Si bien no todos los niños duermen las mismas horas, ni en el mismo horario, es importante tener un parámetro de las necesidades que tiene tu peque. Por ejemplo, los niños entre 1 y 3 años requieren de 10 a 13 horas de sueño en total, incluyendo una siesta durante el día la cual varía según cada niño.

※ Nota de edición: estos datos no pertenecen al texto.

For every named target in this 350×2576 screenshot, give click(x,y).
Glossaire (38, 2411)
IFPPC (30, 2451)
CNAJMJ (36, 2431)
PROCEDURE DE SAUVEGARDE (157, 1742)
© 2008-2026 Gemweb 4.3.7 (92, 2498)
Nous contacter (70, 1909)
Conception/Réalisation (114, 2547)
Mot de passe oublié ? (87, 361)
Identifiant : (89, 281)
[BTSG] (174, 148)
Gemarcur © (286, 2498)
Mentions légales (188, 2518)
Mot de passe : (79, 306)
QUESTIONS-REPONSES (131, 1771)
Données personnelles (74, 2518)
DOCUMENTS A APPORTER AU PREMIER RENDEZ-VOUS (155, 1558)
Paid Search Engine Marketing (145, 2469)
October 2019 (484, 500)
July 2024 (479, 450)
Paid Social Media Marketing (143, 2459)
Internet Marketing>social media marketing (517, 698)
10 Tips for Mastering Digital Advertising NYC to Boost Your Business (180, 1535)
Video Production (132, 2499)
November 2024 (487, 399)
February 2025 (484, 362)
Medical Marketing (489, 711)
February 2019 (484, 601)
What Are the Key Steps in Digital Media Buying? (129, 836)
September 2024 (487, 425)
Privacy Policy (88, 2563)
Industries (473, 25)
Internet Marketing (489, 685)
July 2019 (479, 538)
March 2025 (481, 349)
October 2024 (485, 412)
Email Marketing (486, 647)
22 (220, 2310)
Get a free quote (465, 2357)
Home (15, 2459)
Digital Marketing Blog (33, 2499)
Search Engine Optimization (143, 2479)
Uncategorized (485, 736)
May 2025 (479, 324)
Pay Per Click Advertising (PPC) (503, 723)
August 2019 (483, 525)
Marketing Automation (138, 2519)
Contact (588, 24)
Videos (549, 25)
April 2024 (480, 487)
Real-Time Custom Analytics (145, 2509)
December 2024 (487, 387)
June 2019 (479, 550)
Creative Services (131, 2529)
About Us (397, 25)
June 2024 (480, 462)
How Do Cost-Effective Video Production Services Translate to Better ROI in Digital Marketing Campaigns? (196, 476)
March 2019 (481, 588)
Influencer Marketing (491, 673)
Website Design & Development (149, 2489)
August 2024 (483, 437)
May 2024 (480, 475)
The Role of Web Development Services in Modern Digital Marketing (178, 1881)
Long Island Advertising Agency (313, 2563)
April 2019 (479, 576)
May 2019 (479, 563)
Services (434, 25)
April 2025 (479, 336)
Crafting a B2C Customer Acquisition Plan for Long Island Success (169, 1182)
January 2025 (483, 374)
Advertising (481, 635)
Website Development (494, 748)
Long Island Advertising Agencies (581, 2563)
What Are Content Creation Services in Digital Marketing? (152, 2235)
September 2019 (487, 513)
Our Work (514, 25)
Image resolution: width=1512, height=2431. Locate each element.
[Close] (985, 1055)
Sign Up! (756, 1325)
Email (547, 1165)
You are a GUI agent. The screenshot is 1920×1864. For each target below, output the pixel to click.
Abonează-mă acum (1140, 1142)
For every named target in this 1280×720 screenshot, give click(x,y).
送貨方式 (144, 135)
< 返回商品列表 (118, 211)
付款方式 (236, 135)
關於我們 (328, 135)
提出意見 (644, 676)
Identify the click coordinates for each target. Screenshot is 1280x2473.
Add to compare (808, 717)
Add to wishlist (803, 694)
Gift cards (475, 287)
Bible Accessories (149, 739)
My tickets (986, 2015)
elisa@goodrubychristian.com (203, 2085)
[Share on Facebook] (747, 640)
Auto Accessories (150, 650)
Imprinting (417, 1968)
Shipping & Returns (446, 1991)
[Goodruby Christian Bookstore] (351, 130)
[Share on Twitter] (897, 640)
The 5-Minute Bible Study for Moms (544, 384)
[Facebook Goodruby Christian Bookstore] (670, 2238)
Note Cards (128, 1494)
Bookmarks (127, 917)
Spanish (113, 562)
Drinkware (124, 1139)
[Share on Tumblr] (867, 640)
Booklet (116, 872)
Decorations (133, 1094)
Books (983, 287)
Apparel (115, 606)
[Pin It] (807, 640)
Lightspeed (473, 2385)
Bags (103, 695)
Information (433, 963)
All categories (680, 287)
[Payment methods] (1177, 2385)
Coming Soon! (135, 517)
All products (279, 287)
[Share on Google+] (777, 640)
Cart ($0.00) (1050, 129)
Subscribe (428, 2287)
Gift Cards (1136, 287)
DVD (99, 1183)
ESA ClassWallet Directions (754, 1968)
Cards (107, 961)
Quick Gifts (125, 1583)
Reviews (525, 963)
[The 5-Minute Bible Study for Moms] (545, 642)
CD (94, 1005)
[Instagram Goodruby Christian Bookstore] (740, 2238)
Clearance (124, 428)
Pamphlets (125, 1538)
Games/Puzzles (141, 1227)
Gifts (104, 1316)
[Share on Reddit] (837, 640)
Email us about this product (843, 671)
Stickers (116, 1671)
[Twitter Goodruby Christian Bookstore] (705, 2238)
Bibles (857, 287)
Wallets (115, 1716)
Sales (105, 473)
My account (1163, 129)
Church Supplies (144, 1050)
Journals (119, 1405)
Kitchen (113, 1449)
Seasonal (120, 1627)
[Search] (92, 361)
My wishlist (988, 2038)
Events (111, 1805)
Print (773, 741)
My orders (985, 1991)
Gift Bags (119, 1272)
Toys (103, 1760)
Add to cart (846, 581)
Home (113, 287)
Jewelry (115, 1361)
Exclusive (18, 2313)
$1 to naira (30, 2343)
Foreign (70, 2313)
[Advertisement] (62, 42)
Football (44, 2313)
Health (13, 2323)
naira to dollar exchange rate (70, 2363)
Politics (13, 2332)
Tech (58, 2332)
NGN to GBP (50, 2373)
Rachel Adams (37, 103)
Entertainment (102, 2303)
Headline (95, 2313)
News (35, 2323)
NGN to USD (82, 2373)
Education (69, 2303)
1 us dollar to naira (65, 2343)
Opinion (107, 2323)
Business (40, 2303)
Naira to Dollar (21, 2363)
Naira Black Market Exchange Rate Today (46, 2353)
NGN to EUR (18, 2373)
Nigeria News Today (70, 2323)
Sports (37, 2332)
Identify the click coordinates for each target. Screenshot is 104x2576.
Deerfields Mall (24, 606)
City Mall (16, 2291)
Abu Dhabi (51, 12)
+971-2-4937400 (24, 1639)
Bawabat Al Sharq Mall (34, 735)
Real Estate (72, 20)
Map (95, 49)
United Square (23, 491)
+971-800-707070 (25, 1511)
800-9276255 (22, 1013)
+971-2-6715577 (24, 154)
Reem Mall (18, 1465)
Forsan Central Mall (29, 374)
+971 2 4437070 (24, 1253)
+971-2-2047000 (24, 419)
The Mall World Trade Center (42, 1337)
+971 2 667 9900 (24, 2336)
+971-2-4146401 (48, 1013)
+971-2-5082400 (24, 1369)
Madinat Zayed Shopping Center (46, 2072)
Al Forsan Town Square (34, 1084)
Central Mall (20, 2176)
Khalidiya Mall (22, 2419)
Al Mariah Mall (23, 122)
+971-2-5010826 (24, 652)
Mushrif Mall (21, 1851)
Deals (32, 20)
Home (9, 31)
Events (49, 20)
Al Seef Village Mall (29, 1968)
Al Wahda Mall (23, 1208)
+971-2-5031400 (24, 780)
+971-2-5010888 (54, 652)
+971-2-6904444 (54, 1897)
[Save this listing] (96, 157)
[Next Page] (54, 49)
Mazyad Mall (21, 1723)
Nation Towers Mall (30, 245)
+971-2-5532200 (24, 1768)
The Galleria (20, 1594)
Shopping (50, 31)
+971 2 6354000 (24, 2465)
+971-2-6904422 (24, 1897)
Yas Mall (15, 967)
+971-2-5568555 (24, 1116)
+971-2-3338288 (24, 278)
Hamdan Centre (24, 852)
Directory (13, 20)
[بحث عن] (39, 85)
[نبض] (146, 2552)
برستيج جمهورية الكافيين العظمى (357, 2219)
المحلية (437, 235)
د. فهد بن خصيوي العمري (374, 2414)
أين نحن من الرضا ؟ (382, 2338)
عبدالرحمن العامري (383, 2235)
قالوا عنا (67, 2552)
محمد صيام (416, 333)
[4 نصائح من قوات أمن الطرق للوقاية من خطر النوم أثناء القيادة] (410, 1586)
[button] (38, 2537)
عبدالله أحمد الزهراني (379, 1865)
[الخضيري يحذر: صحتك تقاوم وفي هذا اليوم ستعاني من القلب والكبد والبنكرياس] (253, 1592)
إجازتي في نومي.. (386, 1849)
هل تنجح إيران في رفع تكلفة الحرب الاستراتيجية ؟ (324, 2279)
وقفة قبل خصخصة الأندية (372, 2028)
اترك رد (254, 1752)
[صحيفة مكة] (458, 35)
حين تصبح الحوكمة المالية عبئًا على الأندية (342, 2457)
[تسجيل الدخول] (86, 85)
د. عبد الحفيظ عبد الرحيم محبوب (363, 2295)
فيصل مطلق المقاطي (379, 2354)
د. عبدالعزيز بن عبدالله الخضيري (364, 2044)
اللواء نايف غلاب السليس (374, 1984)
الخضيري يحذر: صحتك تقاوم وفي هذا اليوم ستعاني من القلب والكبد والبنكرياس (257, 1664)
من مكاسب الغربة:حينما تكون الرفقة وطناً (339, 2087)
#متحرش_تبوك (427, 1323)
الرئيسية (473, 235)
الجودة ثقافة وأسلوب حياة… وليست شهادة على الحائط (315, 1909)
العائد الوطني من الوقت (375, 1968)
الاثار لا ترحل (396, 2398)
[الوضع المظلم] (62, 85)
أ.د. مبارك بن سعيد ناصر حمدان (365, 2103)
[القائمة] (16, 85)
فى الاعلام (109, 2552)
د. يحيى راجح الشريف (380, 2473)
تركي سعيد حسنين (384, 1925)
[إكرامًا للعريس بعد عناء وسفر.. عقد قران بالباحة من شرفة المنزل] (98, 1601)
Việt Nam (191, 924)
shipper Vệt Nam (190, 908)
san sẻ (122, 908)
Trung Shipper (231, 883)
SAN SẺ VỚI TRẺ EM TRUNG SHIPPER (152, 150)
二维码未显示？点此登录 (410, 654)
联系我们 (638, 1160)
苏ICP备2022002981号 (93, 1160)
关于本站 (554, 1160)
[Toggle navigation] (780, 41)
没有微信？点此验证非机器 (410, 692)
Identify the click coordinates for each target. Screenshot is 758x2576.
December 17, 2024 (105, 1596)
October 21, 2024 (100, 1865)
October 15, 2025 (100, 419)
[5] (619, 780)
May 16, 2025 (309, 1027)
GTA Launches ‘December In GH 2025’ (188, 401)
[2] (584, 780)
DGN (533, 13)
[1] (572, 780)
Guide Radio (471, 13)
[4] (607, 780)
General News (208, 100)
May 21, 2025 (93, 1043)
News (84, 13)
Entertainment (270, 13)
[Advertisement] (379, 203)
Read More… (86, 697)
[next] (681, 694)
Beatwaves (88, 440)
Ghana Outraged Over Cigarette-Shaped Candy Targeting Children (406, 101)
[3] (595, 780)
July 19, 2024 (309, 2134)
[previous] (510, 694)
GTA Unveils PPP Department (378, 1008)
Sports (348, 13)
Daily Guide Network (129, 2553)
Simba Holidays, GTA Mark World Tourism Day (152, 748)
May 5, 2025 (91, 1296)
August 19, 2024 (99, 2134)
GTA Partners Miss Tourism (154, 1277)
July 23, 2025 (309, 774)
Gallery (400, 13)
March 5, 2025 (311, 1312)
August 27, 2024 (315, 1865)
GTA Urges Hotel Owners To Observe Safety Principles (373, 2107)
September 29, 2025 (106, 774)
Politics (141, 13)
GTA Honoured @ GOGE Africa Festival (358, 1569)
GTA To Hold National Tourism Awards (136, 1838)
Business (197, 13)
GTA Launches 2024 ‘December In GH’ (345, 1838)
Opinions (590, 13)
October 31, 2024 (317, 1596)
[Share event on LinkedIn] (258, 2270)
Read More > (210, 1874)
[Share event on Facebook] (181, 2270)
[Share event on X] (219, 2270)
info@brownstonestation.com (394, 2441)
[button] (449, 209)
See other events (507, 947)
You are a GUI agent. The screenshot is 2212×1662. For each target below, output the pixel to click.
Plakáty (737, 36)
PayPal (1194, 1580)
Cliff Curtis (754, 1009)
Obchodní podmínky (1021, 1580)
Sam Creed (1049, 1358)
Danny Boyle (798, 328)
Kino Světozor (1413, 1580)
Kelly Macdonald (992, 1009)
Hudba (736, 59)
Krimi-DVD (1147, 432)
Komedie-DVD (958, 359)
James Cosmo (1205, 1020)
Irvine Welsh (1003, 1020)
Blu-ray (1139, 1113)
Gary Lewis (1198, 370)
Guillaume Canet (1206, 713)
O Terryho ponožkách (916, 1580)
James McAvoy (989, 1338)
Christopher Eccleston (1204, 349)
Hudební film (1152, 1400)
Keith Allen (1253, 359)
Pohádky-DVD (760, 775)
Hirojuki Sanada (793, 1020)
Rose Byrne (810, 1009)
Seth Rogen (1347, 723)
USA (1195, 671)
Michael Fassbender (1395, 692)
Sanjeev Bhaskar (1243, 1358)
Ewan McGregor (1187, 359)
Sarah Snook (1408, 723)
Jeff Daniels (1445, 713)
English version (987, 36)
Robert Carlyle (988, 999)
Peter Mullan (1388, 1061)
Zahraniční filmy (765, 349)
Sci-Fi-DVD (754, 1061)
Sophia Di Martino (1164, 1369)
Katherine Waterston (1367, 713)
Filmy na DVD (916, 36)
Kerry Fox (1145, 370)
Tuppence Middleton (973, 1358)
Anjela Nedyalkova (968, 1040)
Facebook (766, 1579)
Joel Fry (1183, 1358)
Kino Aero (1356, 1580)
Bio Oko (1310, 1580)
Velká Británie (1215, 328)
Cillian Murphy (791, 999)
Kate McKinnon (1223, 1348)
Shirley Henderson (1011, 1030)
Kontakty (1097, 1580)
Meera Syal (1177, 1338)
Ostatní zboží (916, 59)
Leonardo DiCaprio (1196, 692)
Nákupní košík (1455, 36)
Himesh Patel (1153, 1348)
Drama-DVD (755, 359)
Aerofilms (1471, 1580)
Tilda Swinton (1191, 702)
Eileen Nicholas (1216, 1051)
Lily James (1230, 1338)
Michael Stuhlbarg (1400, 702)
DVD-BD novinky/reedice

Puede ser de sólo unos minutos, hasta de unas cuantas horas.

 

Te recomendamos:

  • Que la siesta no esté muy cerca de la hora de dormir ya que entonces será un problema conciliar el sueño por la noche.
  • Las rutinas de comida y de sueño en el mismo horario, le ayudará a tu hijo y a ti a tener un día más organizado y relajado.
  • Reconoce en tu hijo cuando pierda interés por el juego, comience a bostezar y a restregarse los ojos, no importa el reloj, es hora de hacer una siesta.

 

Así como hasta ahora has encontrado la mejor manera de alimentar a tu peque, las siestas es un buen complemento para su sano desarrollo; le ayudará tu pequeño en muchos sentidos y tú puedes aprovechar para dedicarte el tiempo que te mereces para descansar o hacer lo que más te gusta.